Psicanalista, filósofo e um dos mais mediáticos teóricos contemporâneos, Slavoj Zizek reúne nesta colectânea ensaios em torno da obra de importantes autores na história do cinema. Conciliando na sua visão contributos tão diversos como a teoria social de Marx, a filosofia de Hegel ou, mais frequentemente, a psicanálise de Lacan, analisa a intencionalidade presente em cineastas como Krzystof Kieslowski, Alfred Hitchcock, Andrei Tarkovski, David Lynch, entre outros.
Arriscando o excesso de simplificação, Zizek demonstra no essencial que, sendo uma arte da ilusão e da fantasia por excelência, o cinema diz muito em termos simbólicos, sociais e ideológicos do contexto real em que é produzido. Neste livro cabem as múltiplas subjectividades dos filmes mas sobretudo do olhar do espectador, os aspectos simbólicos e zonas menos decifráveis inerentes à vertente estritamente estética das obras, bem como à dimensão psíquica do seu criador, ocultas por detrás de cenas apresentadas como transparentes, produtos de puro entretenimento de massas de Hollywood.
Salientam-se os ensaios dedicados ao hiper-enigmático David Lynch, à análise da trilogia de Kieslowski, em particular a trajectória da personagem feminina em Azul, à espiritualidade pagã em Tarkovski e à mestria de Hitchcock que transcende claramente o simples entretenimento.
Nas inconsistências da trilogia Matrix, dos irmãos Wachowski, o pensador esloveno encontra reflectidos alguns dos aspectos fundamentais do mundo actual. Em Estrada Perdida, de Lynch, observa uma representação do mundo dos sonhos e do imaginado como algo complexo e inconsistente face ao qual o espectador deve manter a distância e continuar a considerá-lo impenetrável. Considera igualmente inacessível Solaris, o misterioso planeta que dá nome à obra de Tarkovski, uma fantasia omnipresente mas indecifrável e, por isso, traumática para quem tenta estabelecer comunicação com ela.

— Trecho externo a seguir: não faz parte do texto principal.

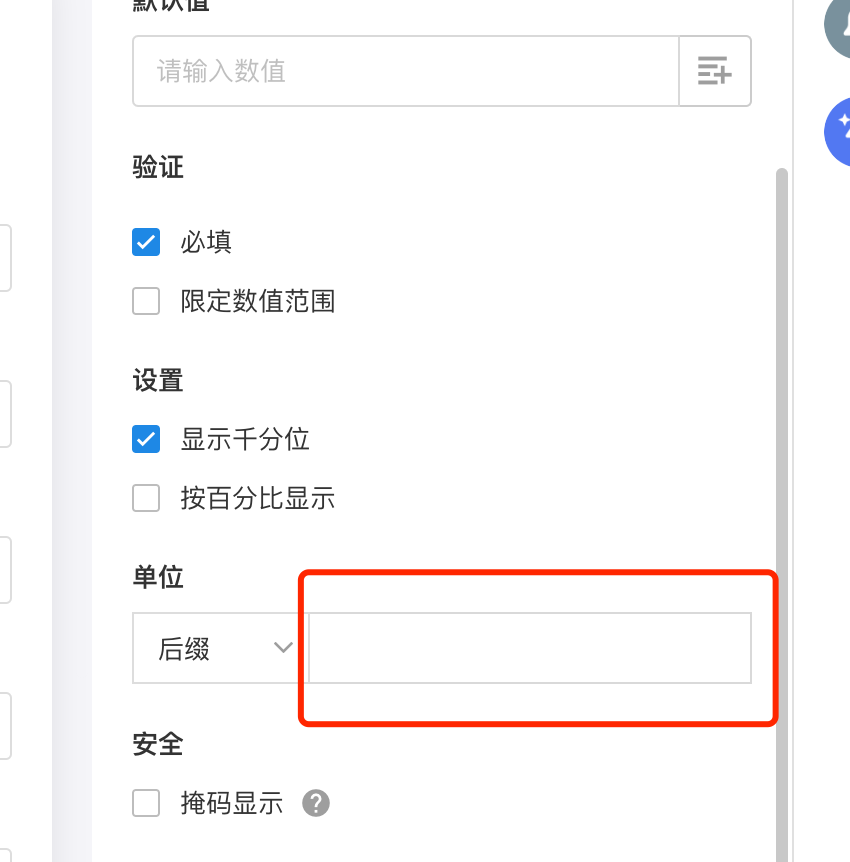Disable the 显示千分位 checkbox
This screenshot has height=862, width=850.
[146, 439]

São apenas exemplos de uma linha de argumentação central: a de que a familiaridade das imagens esconde o seu carácter fabricado e de que a maioria das narrativas ficcionadas se limitam, ainda que de modo meramente implícito, a legitimar ideologicamente a realidade socio-política em que o filme existe de facto. As lágrimas que o autor escolhe destacar no título são não só uma referência ao fragmento da Eneida de Virgílio mas também a expressão da profunda interpassividade na relação entretenimento-público, marcada pela emotividade encenada, como a de carpideiras que choram em funerais ou de plateias que riem e aplaudem em programas televisivos.

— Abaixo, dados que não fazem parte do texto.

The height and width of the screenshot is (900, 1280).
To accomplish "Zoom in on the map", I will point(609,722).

Para ampliar a compreensão da abordagem de Zizek, recomenda-se o visionamento do filme recém-estreado O Guia de Ideologia do Depravado (que sucede a O Guia de Cinema do Depravado), realizado por Sophie Fiennes, pois embora menos aprofundado que o livro é igualmente provocador e mais abundante em exemplos, com a vantagem da utilização de excertos das obras a acompanhar o discurso.

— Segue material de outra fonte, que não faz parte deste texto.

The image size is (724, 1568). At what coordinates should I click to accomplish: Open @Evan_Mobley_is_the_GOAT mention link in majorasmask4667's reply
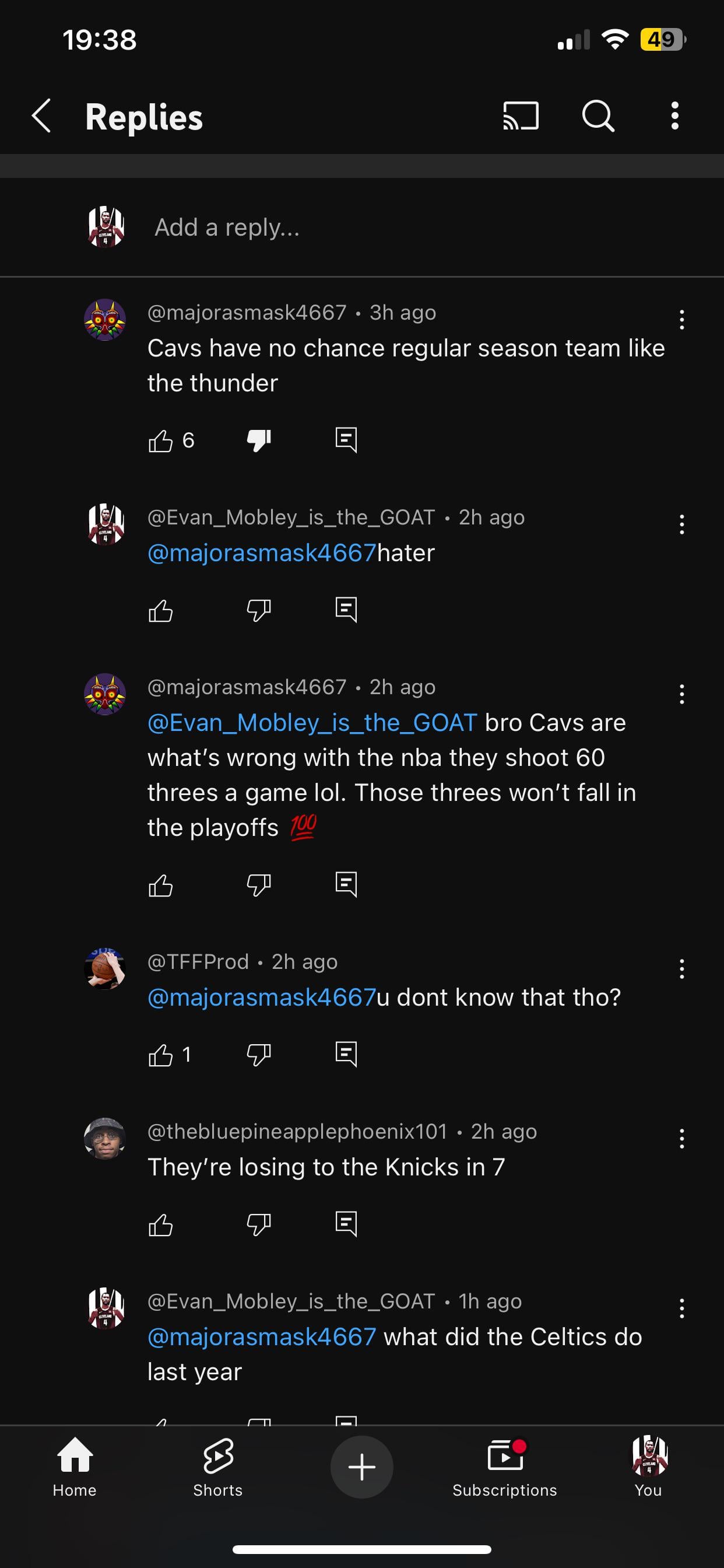pyautogui.click(x=312, y=723)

Ocasionalmente no limiar da sobreinterpretação, com alguns equívocos e por vezes forçando os filmes a encaixar na teoria, e não o inverso, Lacrimae Rerum recompensa definitivamente o leitor com uma profundidade e inteligência analítica admiráveis e um modo refrescante de pensar cinema, que interessará a académicos, cinéfilos e não só.